Таким образом, такие радикальные изменения, как перекройка иерархии внутри некоторого жанра или трансформация всей жанровой иерархии, затрагивающие структуру всего поля в целом, оказываются возможными благодаря соответствию между внутренними изменениями (непосредственно обусловленными модификацией шансов доступа в литературное поле) и внешними изменениями. Внешние изменения обеспечивают новых производителей (последовательно: романтиков, натуралистов, символистов и т. д.) и новую продукцию аудиторией, которая занимает в социальном пространстве позиции, гомологичные позициям производителей в поле производства, - т. е. потребителями, чьи диспозиции и вкусы соответствуют предлагаемым продуктам. Успешная революция в литературе или в живописи (как мы увидим на примере Мане) предполагает встречу двух, относительно независимых процессов, из которых один происходит внутри поля, а другой - за пределами поля. Еретически настроенным "новичкам" (которые отказываются вписываться в цикл простого воспроизводства, основывающийся на взаимном признании "старых" "молодыми" и "молодых" "старыми", разрывают с действующими нормами производства и, тем самым, обманывают ожидания поля) чаще всего удается навязать полю признание собственной продукции только благодаря внешним изменениям. Такими изменениями могут стать либо острые политические кризисы, которые изменяют расстановку сил внутри поля (так, например, революция 1848 года усилила подчиненный полюс и заставила писателей сдвинуться - конечно же, лишь на время - влево, к "социальному искусству"), либо появление новых категорий потребителей, которые, благодаря своей близости к новым производителям, гарантируют успех их продукции.

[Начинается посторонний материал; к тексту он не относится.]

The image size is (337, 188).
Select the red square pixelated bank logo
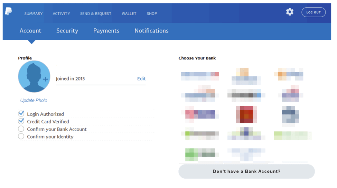tap(246, 114)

Альтернатива следования традиции и разрыва с традицией, часто становящаяся основой для исторических полемик, в реальности ни на чем не основана. С социологической точки зрения, абсолютное следование традиции столь же невозможно, как и полный разрыв. Эрудированная традиционность предполагает некоторую "управляемую", одновременно обязательную и ограниченную, инновацию. Разрыв с непосредственными предшественниками часто связан с возвратом к предшественникам предшественников, чье влияние продолжает сказываться подспудно. Так, например, известно, что парнасцы сохранили очень многое из наследия романтиков, против которых они восстали. Менее очевиден тот факт, что парнасцы опирались на эллинистическую традицию, пережившую отказ романтиков от имитаций античности. Эту традицию поддерживали, например, такие события, как публикация эллинистической поэзии Шенье в 1819-м году, открытие Венеры Милосской в 1820-м, греческая война за независимость и смерть Байрона, которые привлекли внимание к античной Греции. Сюда относятся также новые обращения к греческой мифологии в стихотворениях в прозе Балланша ("Антигона", 1814 и "Орфей", 1827), и, во времена расцвета романтизма, произведения Поля-Луи Курье и Мориса де Герена. Подобным же образом, не составило бы труда показать, что пост-сартровское поколение очень во многом связано с писателями, чью деятельность заслонило владычество Сартра.